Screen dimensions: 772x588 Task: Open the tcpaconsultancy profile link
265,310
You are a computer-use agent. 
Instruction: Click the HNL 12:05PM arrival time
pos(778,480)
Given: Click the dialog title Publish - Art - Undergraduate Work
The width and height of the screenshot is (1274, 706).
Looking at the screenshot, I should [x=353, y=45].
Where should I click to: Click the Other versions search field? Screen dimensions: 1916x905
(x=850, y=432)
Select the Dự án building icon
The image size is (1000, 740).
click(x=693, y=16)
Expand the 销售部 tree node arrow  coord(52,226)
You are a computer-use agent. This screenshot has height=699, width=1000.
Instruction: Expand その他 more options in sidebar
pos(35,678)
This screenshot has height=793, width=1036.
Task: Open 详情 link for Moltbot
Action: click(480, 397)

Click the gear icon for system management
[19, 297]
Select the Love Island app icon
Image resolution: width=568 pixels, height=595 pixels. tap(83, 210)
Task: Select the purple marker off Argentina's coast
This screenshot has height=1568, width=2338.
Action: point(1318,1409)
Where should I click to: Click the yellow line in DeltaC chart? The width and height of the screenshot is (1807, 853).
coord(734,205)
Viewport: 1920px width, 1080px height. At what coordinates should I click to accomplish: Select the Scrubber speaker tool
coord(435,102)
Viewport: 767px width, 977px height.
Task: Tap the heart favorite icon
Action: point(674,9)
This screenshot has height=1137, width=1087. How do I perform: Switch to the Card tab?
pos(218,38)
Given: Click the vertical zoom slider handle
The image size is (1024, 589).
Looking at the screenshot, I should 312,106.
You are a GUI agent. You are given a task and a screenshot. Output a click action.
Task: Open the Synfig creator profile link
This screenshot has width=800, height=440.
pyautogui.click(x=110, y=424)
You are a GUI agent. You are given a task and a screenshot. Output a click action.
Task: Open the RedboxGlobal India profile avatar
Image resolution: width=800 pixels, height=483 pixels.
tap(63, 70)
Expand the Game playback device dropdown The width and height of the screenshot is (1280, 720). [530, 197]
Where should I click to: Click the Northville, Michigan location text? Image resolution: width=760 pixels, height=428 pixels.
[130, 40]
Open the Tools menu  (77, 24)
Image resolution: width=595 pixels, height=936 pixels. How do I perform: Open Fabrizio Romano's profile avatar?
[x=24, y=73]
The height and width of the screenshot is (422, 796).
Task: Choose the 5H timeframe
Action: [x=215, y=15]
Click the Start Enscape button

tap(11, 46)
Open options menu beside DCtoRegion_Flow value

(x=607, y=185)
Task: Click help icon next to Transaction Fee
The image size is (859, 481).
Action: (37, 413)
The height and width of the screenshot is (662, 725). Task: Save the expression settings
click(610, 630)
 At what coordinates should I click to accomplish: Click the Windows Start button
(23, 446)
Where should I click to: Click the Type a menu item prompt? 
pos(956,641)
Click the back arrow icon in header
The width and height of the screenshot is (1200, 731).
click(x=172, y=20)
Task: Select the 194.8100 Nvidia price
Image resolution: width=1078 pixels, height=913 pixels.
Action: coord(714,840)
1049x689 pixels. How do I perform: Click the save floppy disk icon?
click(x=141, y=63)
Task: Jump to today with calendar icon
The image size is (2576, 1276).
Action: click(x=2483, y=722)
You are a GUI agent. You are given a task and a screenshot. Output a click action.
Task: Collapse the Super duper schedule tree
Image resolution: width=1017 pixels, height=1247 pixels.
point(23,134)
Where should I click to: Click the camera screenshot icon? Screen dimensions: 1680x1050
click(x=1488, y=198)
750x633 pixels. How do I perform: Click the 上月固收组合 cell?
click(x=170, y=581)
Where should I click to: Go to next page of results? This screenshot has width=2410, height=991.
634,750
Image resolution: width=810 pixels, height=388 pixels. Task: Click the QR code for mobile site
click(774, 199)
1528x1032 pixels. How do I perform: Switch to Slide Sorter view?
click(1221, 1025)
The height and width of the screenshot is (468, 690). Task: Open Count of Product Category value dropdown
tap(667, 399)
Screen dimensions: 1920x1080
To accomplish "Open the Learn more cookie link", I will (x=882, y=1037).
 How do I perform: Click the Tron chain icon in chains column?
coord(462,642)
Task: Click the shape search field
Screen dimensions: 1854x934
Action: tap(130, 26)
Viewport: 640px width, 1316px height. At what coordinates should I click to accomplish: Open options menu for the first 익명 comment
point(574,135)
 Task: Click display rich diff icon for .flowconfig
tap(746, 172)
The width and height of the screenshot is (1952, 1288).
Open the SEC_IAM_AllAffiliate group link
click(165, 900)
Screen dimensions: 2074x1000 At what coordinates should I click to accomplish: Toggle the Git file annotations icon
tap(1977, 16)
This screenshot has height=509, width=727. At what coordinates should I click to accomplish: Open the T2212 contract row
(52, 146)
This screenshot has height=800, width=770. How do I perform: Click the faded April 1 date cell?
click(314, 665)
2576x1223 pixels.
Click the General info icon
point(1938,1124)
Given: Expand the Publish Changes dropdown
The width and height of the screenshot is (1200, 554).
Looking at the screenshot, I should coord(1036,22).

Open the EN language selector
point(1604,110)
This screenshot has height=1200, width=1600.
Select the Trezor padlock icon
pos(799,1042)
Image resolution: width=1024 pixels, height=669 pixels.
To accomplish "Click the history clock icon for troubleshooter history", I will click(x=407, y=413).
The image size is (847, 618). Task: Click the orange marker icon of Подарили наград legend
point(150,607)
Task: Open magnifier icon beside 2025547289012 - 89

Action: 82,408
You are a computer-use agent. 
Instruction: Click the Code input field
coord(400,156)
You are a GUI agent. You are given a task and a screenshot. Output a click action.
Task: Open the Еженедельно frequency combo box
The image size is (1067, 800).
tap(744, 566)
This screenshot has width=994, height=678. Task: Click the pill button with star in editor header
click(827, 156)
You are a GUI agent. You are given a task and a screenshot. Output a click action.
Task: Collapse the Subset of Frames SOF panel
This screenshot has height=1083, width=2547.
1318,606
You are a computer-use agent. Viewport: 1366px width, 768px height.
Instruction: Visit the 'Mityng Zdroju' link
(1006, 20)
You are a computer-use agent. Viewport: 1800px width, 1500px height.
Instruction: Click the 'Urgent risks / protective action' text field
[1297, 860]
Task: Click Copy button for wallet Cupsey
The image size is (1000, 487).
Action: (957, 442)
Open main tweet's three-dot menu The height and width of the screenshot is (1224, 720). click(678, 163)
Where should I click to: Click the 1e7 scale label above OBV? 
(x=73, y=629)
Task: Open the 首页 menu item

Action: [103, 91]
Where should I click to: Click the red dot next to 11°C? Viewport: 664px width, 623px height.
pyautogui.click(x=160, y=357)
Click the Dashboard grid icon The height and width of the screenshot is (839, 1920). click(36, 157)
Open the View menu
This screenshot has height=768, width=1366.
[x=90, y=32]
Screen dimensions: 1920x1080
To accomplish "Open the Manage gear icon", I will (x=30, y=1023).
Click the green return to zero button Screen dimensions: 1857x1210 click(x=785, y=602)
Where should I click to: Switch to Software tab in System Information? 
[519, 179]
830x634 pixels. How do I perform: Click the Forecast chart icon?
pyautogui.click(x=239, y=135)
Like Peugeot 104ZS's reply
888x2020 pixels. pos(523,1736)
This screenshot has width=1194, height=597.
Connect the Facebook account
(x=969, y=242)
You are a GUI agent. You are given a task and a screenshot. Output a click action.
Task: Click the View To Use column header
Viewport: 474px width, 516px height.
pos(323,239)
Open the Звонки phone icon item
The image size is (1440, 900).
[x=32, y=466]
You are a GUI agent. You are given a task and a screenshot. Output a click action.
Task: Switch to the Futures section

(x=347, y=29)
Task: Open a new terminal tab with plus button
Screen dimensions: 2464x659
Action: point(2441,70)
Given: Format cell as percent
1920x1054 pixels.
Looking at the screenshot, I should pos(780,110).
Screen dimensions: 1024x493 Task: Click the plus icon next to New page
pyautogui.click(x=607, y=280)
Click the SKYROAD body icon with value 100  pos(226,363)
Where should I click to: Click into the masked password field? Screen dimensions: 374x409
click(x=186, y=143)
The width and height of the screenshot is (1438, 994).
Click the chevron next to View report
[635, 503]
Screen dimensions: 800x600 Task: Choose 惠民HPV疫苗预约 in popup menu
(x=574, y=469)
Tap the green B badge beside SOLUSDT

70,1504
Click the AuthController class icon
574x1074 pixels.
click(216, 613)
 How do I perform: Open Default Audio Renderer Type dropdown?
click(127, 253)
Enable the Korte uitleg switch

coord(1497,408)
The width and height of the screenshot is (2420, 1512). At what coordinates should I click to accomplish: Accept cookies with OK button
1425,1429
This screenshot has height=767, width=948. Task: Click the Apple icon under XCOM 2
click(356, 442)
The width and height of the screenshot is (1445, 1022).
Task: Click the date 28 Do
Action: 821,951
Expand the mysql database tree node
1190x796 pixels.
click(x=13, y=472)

**Given problem:** Reproduce the records verbatim, beginning with the line that contains "Task: Open the 首页 menu item" and continuing through the line that contains "Click the SKYROAD".

**Written answer:**
Task: Open the 首页 menu item

Action: [103, 91]
Where should I click to: Click the red dot next to 11°C? Viewport: 664px width, 623px height.
pyautogui.click(x=160, y=357)
Click the Dashboard grid icon The height and width of the screenshot is (839, 1920). click(36, 157)
Open the View menu
This screenshot has height=768, width=1366.
[x=90, y=32]
Screen dimensions: 1920x1080
To accomplish "Open the Manage gear icon", I will (x=30, y=1023).
Click the green return to zero button Screen dimensions: 1857x1210 click(x=785, y=602)
Where should I click to: Switch to Software tab in System Information? 
[519, 179]
830x634 pixels. How do I perform: Click the Forecast chart icon?
pyautogui.click(x=239, y=135)
Like Peugeot 104ZS's reply
888x2020 pixels. pos(523,1736)
This screenshot has width=1194, height=597.
Connect the Facebook account
(x=969, y=242)
You are a GUI agent. You are given a task and a screenshot. Output a click action.
Task: Click the View To Use column header
Viewport: 474px width, 516px height.
pos(323,239)
Open the Звонки phone icon item
The image size is (1440, 900).
[x=32, y=466]
You are a GUI agent. You are given a task and a screenshot. Output a click action.
Task: Switch to the Futures section

(x=347, y=29)
Task: Open a new terminal tab with plus button
Screen dimensions: 2464x659
Action: point(2441,70)
Given: Format cell as percent
1920x1054 pixels.
Looking at the screenshot, I should pos(780,110).
Screen dimensions: 1024x493 Task: Click the plus icon next to New page
pyautogui.click(x=607, y=280)
Click the SKYROAD body icon with value 100  pos(226,363)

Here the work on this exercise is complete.